Semaine 22: Le Fond de la Carrière

© Raphaël Charuel – Fond d’une carrière de pierre à ciment.

– Comme à son habitude, Raphaël nous emmène au fin fond d’une carrière souterraine à l’abandon, où était exploité le calcaire à ciment. Surprenant.

Il faut d’abord savoir que cette image présente un intérêt. Il s’agit des galeries les plus éloignées de l’accès principal de cette mine, et ce sont des travaux anciens, datant du début du XXe siècle, dans une exploitation qui a fermé dans les années 1970. Habituellement, les chantiers les plus profonds sont les plus récents. Dans cette carrière, un quartier entier a disparu sous un effondrement généralisé entre 1922 et 1923, suite à une surexploitation de la roche. Dans les décennies suivantes, une seconde carrière, ouverte de l’autre côté de la montagne, s’est tant étendue qu’elle a fini par rejoindre le fond de l’exploitation s’étant effondrée. Un boyau de jonction fut alors percé vers un secteur épargné par les éboulements, mais isolé derrière les blocs de pierre et inaccessible jusqu’alors. Ce cas particulier explique l’aspect ancien de ces galeries, surtout remarquable par la présence d’une voie ferrée artisanale (de simples barres d’acier clouées sur des bastaings).

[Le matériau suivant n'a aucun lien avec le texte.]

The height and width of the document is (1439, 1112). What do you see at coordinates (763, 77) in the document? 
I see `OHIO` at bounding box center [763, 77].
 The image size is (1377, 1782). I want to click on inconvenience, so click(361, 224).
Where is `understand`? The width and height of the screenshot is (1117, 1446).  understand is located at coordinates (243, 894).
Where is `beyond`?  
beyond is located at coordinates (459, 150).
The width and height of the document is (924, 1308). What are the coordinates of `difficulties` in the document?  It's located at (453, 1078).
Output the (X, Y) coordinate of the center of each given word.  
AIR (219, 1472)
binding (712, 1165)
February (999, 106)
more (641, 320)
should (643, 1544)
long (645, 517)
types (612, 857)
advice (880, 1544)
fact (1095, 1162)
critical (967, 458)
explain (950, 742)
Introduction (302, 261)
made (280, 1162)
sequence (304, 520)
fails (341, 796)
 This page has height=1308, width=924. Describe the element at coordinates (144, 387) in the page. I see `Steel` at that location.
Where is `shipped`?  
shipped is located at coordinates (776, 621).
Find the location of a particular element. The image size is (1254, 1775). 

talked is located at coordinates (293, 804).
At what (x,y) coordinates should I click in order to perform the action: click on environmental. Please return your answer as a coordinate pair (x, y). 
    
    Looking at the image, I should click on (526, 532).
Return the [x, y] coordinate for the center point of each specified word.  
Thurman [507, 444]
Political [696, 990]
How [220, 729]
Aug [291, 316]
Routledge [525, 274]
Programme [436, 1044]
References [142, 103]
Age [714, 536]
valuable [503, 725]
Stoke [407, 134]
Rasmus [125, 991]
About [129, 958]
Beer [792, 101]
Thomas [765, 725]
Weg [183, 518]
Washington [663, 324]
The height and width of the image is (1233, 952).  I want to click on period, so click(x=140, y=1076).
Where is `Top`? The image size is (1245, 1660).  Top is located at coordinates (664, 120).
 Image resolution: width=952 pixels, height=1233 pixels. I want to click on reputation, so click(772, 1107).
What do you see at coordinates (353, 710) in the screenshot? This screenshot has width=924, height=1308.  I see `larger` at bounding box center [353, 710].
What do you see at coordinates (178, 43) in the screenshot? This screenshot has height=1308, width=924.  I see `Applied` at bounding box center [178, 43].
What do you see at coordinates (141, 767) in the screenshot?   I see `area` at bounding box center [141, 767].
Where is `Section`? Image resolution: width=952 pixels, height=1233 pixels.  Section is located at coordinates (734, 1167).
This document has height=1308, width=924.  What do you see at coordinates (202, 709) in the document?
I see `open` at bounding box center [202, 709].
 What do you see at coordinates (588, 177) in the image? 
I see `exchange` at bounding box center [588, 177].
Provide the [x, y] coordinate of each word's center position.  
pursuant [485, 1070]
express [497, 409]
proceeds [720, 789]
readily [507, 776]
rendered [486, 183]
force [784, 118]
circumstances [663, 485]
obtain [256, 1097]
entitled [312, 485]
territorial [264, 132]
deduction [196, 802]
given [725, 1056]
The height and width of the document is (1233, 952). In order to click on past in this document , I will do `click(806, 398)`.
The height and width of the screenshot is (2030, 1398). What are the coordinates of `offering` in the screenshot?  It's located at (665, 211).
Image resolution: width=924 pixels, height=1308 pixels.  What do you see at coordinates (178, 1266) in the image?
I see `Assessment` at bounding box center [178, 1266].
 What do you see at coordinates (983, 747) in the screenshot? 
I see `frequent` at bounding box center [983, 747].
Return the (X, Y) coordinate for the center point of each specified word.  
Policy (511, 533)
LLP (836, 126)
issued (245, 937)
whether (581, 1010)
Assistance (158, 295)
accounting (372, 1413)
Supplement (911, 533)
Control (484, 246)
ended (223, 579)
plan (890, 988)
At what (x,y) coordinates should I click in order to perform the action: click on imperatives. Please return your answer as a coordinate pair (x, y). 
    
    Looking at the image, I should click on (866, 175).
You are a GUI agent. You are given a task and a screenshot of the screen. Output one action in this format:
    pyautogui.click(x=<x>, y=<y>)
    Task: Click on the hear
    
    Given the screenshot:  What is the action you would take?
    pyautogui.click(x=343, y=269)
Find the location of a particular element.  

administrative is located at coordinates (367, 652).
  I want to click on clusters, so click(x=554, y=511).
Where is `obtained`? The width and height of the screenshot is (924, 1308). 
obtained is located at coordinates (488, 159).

Par ailleurs, de beaux volumes sont visibles ici, rares dans ce genre de carrière où les couches exploitées ne sont pas souvent d’une “puissance” (épaisseur) dépassant les trois mètres. Cette grande “salle” s’étend sur trois étages, décalés les uns par rapport aux autres suivant le “pendage” (inclinaison) de la couche de roche. Cette roche exploitée, une pierre servant à la fabrication du ciment prompt par cuisson et broyage, est un calcaire du berriasien, découvert sur la commune de Berrias-et-Casteljau en Ardèche. Ce genre de strate géologique est réputé depuis le XIXe siècle pour donner un ciment d’une grande qualité. À cette époque, la découverte de procédés industriels rapides, efficaces, et l’existence de tels matériaux dans les massifs calcaires pré-alpins ont notamment permis au bassin grenoblois de se ravir le titre d’une des premières places mondiales du marché des matériaux de construction, scellant le destin de la ville indissociable de l’industrie du ciment.

Ces roches calcaires contiennent une proportion d’argile variant entre 20 et 30%. Ce ne sont donc pas des marnes, qui elles contiennent moins de 65% de calcaire. Dès le début de son exploitation industrielle et encore de nos jours, la roche est récoltée par blocs, abattus à l’aide d’explosifs.